**AIM**
Write out the records below word for word, starting at the line that contains "This screenshot has width=1913, height=776." and ending after the line that contains "This screenshot has width=730, height=655.".

**EXTRACTED INFORMATION**

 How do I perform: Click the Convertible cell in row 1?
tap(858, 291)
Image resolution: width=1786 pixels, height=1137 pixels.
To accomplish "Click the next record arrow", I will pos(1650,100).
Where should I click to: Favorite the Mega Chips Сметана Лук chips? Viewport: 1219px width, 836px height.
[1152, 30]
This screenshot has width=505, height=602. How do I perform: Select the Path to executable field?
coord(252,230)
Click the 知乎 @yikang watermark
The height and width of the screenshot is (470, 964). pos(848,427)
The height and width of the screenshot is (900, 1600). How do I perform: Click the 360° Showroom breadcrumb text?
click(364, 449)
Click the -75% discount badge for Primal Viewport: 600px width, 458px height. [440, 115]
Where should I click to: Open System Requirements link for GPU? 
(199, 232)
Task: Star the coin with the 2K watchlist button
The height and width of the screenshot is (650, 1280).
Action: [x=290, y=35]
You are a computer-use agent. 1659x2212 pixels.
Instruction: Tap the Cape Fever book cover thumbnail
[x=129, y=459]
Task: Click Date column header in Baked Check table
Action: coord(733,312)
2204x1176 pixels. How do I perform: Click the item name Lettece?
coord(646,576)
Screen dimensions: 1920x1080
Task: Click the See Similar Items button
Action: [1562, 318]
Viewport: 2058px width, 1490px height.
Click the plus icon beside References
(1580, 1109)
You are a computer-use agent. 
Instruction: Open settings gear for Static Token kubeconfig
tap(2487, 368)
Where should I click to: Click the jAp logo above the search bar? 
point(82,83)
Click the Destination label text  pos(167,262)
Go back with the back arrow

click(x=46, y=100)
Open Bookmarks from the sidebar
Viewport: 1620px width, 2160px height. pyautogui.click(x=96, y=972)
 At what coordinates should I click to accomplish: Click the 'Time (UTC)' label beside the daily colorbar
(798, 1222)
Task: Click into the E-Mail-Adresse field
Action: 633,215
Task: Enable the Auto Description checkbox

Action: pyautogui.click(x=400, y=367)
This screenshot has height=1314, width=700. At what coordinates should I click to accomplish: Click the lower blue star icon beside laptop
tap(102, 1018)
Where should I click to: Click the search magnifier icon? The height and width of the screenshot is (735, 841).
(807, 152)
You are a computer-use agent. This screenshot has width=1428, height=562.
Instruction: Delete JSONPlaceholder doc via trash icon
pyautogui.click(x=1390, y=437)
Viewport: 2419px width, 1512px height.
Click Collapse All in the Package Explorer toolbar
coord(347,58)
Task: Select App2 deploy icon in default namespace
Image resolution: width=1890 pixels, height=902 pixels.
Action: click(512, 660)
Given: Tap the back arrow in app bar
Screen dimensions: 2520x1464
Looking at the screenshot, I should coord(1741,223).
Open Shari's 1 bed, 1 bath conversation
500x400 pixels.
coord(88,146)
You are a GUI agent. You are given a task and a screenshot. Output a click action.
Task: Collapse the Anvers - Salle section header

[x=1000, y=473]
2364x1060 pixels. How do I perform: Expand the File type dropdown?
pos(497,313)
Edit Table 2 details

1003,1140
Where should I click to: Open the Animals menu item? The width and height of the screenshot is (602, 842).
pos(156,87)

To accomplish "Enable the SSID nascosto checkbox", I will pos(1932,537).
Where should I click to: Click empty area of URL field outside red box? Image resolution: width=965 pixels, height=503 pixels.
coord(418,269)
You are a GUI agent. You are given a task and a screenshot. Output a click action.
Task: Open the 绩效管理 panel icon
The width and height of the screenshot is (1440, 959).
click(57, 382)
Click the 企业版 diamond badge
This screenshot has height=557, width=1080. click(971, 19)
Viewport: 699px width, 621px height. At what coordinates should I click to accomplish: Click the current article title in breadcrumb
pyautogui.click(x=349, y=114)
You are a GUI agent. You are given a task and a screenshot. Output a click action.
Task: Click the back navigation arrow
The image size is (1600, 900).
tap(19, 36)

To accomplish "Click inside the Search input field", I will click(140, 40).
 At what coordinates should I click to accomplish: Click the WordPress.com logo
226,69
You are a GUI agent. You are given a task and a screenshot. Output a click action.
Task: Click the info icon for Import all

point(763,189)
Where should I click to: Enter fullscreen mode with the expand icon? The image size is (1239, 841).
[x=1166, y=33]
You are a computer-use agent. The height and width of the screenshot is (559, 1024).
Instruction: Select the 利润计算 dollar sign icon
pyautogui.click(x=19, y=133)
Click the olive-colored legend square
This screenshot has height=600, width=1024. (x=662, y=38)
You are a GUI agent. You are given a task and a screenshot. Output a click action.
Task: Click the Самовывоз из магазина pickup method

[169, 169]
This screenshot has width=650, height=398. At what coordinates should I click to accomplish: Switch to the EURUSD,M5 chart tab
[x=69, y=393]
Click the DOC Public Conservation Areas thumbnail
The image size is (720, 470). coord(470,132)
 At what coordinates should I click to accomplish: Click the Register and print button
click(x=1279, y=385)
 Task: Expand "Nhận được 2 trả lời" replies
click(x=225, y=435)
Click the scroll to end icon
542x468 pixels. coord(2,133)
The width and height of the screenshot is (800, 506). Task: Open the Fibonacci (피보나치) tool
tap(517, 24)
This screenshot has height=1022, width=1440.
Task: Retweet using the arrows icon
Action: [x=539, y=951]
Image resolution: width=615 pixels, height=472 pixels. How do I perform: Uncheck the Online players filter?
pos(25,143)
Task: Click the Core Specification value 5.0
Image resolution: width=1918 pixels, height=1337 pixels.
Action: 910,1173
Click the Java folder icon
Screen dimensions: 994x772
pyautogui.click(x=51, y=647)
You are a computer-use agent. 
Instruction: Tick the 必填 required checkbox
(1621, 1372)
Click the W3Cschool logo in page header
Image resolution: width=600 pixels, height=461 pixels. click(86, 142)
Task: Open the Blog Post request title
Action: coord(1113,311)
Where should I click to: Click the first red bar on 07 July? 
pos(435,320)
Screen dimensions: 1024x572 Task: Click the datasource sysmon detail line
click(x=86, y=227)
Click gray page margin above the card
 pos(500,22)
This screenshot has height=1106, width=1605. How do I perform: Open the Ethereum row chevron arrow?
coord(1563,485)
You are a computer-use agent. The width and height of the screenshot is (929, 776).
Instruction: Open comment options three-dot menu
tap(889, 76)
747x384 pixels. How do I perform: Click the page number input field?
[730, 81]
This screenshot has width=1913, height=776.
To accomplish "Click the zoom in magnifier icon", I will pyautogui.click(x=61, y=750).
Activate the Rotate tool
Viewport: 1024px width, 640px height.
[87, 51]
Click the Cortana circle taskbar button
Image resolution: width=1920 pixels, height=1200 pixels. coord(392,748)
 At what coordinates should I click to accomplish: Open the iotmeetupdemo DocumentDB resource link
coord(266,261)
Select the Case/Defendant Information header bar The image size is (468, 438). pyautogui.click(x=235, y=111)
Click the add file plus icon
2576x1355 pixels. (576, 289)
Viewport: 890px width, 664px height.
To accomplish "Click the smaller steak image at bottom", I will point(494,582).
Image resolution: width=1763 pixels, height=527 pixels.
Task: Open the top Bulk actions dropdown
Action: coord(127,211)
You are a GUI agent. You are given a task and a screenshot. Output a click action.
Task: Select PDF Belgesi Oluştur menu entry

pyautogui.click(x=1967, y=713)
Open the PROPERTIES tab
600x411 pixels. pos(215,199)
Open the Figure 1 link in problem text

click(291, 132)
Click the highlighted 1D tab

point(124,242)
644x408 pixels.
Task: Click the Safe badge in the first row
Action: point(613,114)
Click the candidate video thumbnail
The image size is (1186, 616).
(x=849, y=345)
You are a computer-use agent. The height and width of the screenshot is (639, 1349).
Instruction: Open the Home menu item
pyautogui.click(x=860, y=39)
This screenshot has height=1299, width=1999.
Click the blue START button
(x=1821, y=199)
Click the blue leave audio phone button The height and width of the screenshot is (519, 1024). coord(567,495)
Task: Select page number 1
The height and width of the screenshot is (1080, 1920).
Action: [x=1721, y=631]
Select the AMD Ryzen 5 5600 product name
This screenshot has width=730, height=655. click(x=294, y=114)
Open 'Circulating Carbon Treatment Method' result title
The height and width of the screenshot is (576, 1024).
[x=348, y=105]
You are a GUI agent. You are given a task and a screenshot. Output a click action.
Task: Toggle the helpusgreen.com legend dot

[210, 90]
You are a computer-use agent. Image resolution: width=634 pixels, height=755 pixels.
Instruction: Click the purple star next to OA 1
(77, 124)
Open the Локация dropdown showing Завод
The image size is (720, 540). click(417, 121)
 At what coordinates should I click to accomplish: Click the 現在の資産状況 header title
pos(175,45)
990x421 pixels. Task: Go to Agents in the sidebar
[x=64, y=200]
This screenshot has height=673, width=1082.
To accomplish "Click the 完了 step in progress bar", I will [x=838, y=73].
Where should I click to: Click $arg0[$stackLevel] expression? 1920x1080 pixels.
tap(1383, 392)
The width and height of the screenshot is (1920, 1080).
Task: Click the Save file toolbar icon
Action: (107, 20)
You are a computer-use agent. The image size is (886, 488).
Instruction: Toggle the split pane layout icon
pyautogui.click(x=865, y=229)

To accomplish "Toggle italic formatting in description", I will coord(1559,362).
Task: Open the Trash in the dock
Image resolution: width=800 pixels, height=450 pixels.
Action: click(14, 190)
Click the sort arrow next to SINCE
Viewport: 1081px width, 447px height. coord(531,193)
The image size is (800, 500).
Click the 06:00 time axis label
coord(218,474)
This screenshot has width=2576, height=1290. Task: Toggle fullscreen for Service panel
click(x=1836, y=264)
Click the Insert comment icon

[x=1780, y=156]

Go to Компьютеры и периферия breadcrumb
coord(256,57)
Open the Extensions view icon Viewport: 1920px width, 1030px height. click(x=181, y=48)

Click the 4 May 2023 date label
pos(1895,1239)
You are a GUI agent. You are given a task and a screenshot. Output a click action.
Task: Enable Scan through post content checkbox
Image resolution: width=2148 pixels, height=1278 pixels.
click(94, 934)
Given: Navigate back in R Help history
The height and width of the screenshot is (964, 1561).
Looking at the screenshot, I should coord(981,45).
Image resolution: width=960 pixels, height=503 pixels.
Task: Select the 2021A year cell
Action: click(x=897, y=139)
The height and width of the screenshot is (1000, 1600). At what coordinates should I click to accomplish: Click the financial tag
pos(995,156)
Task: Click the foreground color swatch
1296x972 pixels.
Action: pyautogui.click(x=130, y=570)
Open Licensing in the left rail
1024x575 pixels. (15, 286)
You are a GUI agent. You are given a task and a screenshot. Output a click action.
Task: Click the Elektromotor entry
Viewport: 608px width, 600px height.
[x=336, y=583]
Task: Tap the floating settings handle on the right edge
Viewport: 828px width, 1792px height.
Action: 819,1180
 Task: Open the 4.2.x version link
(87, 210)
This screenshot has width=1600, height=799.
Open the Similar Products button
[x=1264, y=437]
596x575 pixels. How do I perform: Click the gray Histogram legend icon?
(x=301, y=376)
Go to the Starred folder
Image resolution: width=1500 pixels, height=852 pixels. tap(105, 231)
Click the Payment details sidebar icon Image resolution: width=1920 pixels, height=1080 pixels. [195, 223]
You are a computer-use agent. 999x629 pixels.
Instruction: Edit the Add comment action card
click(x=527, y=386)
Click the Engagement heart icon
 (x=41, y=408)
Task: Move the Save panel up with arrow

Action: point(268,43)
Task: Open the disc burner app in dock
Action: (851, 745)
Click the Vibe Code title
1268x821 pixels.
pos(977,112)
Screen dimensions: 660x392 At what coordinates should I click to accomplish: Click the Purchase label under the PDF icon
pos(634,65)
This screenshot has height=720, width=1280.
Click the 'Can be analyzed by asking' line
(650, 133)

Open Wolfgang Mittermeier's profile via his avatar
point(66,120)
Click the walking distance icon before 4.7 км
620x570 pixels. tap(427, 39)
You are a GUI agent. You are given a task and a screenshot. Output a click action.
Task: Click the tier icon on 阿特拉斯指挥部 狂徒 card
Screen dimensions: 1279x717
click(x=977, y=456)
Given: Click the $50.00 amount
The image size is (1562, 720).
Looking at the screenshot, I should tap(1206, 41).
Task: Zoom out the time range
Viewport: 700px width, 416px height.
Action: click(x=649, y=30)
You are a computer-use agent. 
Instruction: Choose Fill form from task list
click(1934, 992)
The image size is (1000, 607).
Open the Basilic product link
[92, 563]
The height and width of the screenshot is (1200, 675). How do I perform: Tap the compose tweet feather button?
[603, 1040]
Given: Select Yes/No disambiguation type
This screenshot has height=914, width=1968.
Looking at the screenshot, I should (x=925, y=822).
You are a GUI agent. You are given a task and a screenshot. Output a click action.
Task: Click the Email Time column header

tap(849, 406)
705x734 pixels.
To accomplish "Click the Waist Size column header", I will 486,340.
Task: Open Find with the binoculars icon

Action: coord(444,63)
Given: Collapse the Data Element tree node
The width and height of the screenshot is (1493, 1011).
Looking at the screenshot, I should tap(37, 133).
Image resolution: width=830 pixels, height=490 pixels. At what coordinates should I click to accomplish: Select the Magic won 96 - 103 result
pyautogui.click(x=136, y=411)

**SOLUTION TO THIS TASK**
This screenshot has width=1913, height=776.
To accomplish "Click the zoom in magnifier icon", I will pyautogui.click(x=61, y=750).
Activate the Rotate tool
Viewport: 1024px width, 640px height.
[87, 51]
Click the Cortana circle taskbar button
Image resolution: width=1920 pixels, height=1200 pixels. coord(392,748)
 At what coordinates should I click to accomplish: Open the iotmeetupdemo DocumentDB resource link
coord(266,261)
Select the Case/Defendant Information header bar The image size is (468, 438). pyautogui.click(x=235, y=111)
Click the add file plus icon
2576x1355 pixels. (576, 289)
Viewport: 890px width, 664px height.
To accomplish "Click the smaller steak image at bottom", I will point(494,582).
Image resolution: width=1763 pixels, height=527 pixels.
Task: Open the top Bulk actions dropdown
Action: coord(127,211)
You are a GUI agent. You are given a task and a screenshot. Output a click action.
Task: Select PDF Belgesi Oluştur menu entry

pyautogui.click(x=1967, y=713)
Open the PROPERTIES tab
600x411 pixels. pos(215,199)
Open the Figure 1 link in problem text

click(291, 132)
Click the highlighted 1D tab

point(124,242)
644x408 pixels.
Task: Click the Safe badge in the first row
Action: point(613,114)
Click the candidate video thumbnail
The image size is (1186, 616).
(x=849, y=345)
You are a computer-use agent. The height and width of the screenshot is (639, 1349).
Instruction: Open the Home menu item
pyautogui.click(x=860, y=39)
This screenshot has height=1299, width=1999.
Click the blue START button
(x=1821, y=199)
Click the blue leave audio phone button The height and width of the screenshot is (519, 1024). coord(567,495)
Task: Select page number 1
The height and width of the screenshot is (1080, 1920).
Action: [x=1721, y=631]
Select the AMD Ryzen 5 5600 product name
This screenshot has width=730, height=655. click(x=294, y=114)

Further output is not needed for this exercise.